In the spirit of college student experimentation, they gathered to try something new. Katy Perry’s song, Dark Horse, echoed down the shadowy and vacant halls of the IMRC Center in Stewart Commons where the xx University of Maine students huddled around a table in the corner of a studio. Armed with old socks, empty toilet paper rolls, tape and some imagination, they worked in earnest for two hours under the watchful eye of Sarah Hollows. The puppet master.
Hollows’ hand puppet workshop drew fewer participants than expected, but that didn’t deter those attending. The friendly, fun-loving atmosphere was punctuated with laughter and crazy conversations, brightening the cold, lonely, after-hours atmosphere of the sleepy building.
As Hollows instructed, socks became bodies — and then miniature personalities. All the while, the topics of discussion ranged from the best burger in town to President Carter’s letter to aliens.
“I really value spending this creative time with the community and I think it’s a pretty valuable way to spend a Friday night,” Hollows said.
While the jokes and sarcastic comebacks that these conversations spawned kept the workshop busy on a social level, the multitasking minds of the participants were busy at work.
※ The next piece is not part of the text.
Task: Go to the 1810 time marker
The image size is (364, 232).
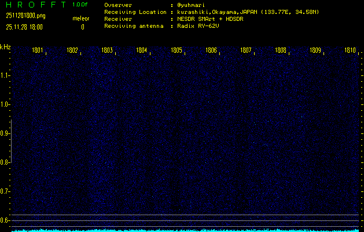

Hollows moved her students through the various stages of crafting their puppets. Slowly, amid the ambient noise of crinkling newspaper and the scratchy rip of masking tape, miniature puppet faces took shape.
This is a stage in hand puppet production that Hollows loves. She says the creative and free-minded nature of this process represents what her workshops are all about.
“Sometimes you just have to let go and let things work themselves out,” Hollows said.
But don’t assume that hand puppets are all cute, cuddly and whimsical.
Among the many unique creations starting to take form was one by Rachel Nelson, a second-year graduate student in the IMFA program. After sculpting a slender, bony face, Nelson shaped a second head, protruding from her creature’s temple. The beautifully bizarre and nightmarish creature was endowed with long strands of black string for hair, giving Nelson’s creation a striking resemblance to the ghost from The Ring.
“Whoa, that’s creepy,” said one of her workshop mates.
Nelson drew laughter when she announced that she expected the name of her puppet “to come to me in a nightmare.”
Some of the other puppets created took the forms of a cloaked ninja, a mustachioed man with Aviators and a deformed monster.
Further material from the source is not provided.